本发明提供一种嘌呤类药物敏感基因芯片检测试剂盒,属于临床检测的基因芯片技术领域,可用于平行经济地检测与嘌呤类药物敏感的相关基因。该试剂盒包括抽提液、杂交缓冲液、洗液、扩增液、Taq酶、基因芯片,所述的扩增液含有扩增巯基嘌呤甲基转移酶(TPMT)上3个突变位点基因的引物,3个突变位点分别是238,460和719。嘌呤类药物用于治疗急性淋巴细胞白血病,本发明可用于检测对嘌呤类药物敏感的TMPT基因上述3个位点突变情况。

Description

嘌呤类药物敏感基因检测试剂盒
技术领域
本发明属于临床检测的基因芯片技术领域,具体地说涉及一种嘌呤类药物敏感基因检测试剂盒。
背景技术
目前研究结果表明,治疗急性淋巴细胞白血病的巯嘌呤代谢药物——6-巯基嘌呤和6-巯代鸟嘌呤均是无内在生物活性的药物,必须通过体内一系列代谢后才能发挥药效。而人体的巯基嘌呤甲基转移酶(TPMT)的代谢酶在此类药物代谢和抗白血病作用中起关键作用。TPMT上含有的突变位点与人体对嘌呤类药物的敏感性有关。
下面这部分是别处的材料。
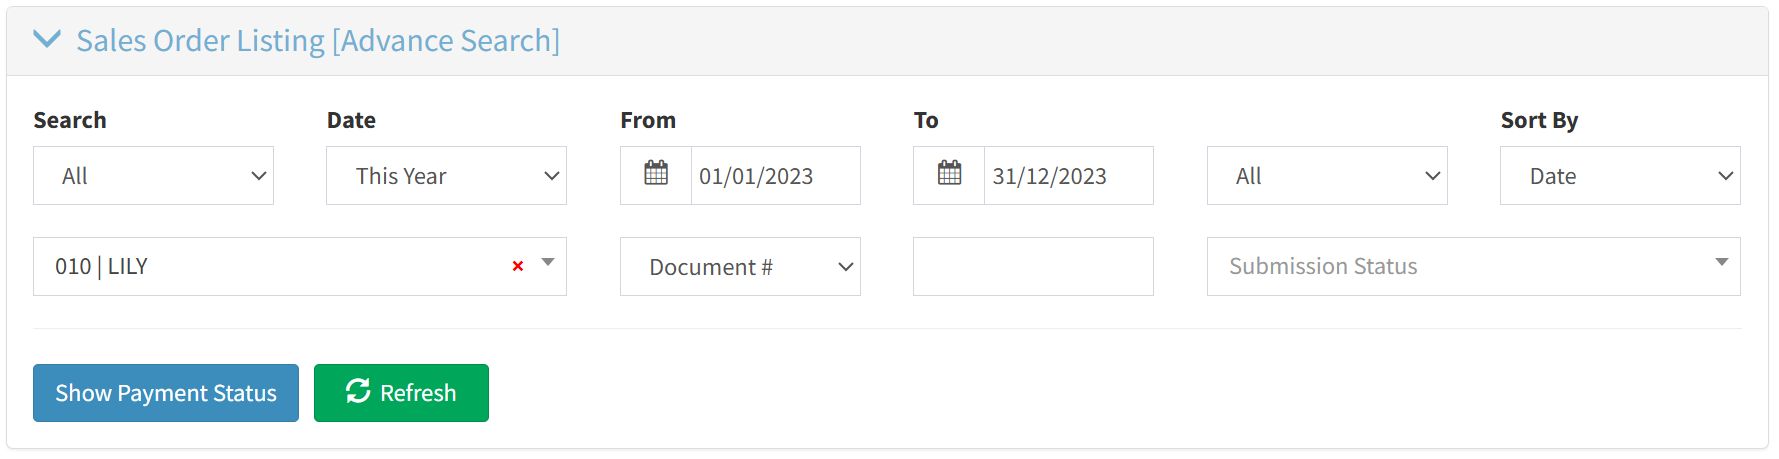Click the To date calendar icon
Viewport: 1779px width, 459px height.
pyautogui.click(x=949, y=175)
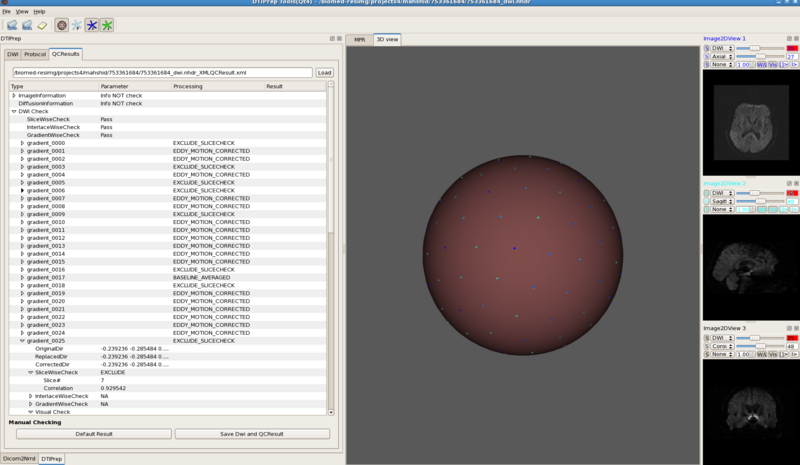Open the Axial orientation dropdown
The image size is (800, 465).
coord(723,56)
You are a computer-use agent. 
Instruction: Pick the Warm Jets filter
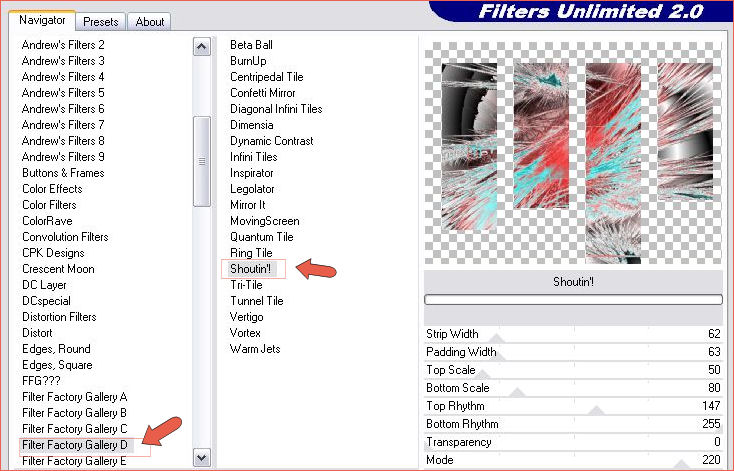point(255,349)
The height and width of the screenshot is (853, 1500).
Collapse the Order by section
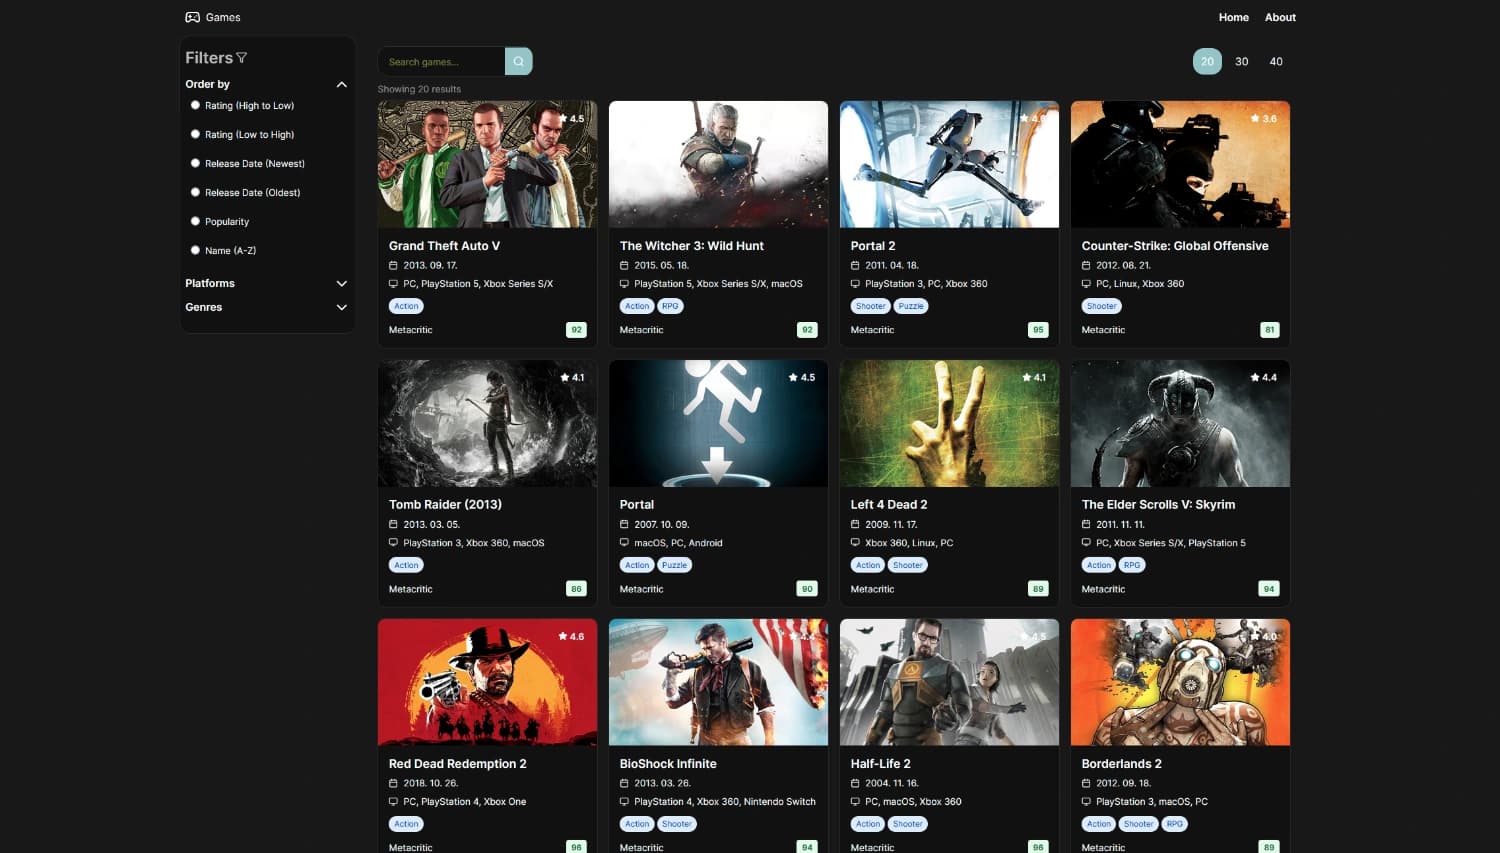(x=341, y=84)
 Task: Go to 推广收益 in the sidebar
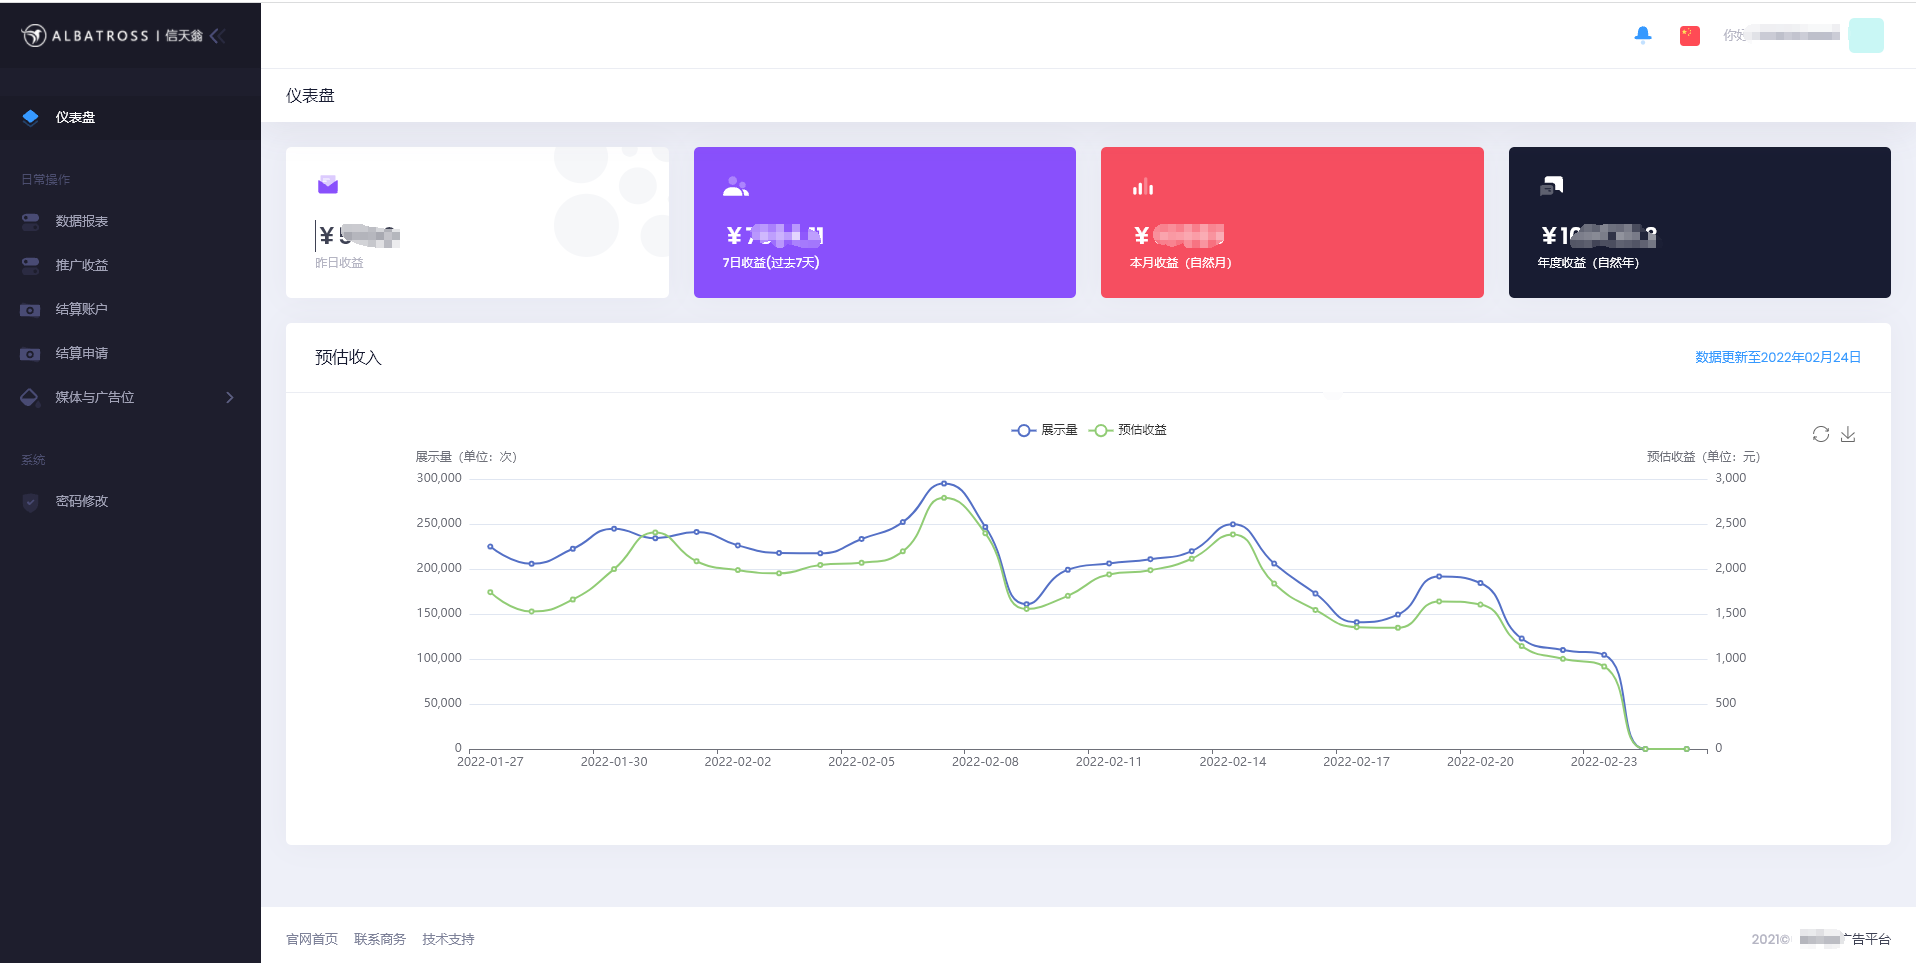pos(81,265)
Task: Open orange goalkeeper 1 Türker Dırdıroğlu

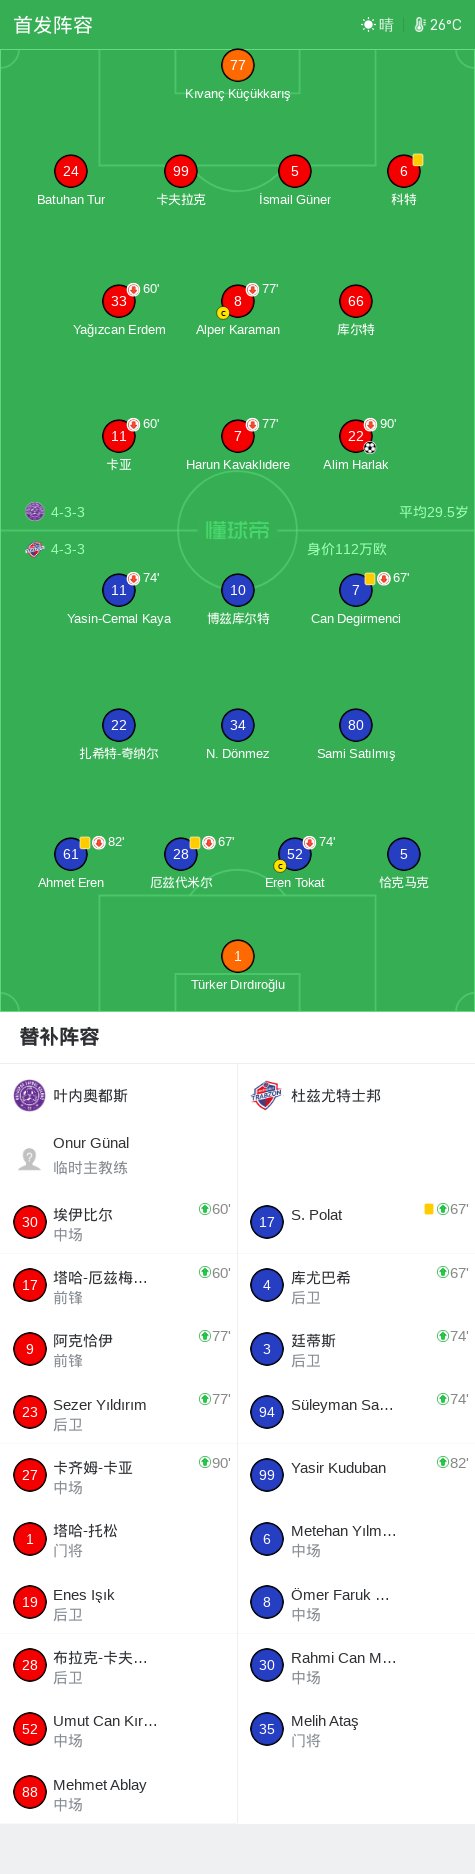Action: coord(237,956)
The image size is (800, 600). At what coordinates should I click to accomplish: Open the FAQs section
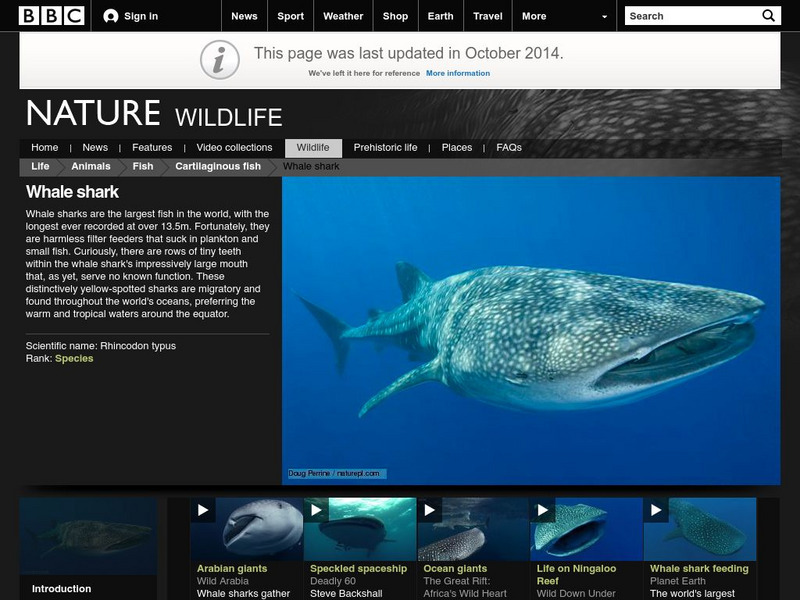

目前用于检测5氟尿嘧啶单位点突变的方法主要有:测序法,这是最直接,最准确的方法,;荧光定量PCR法,和单碱基延伸法。这些方法所需要的设备仪器都价格昂贵,技术复杂,从经济上考虑不适于用作常规方法加以推广。
发明内容
为了对嘌呤类药物敏感的相关基因进行平行检测,对大量样本进行同时分析,并考虑经济推广的可行性,本发明选择TPMT的三个突变位点作为检测对象,提供一种嘌呤类药物敏感基因芯片检测试剂盒,包括抽提液、杂交缓冲液、洗液、扩增液、Taq酶、基因芯片;其特征在于,所含的扩增液含有扩增巯基嘌呤甲基转移酶(TPMT)基因上3个突变位点序列的引物,3个突变位点分别是238,460和719。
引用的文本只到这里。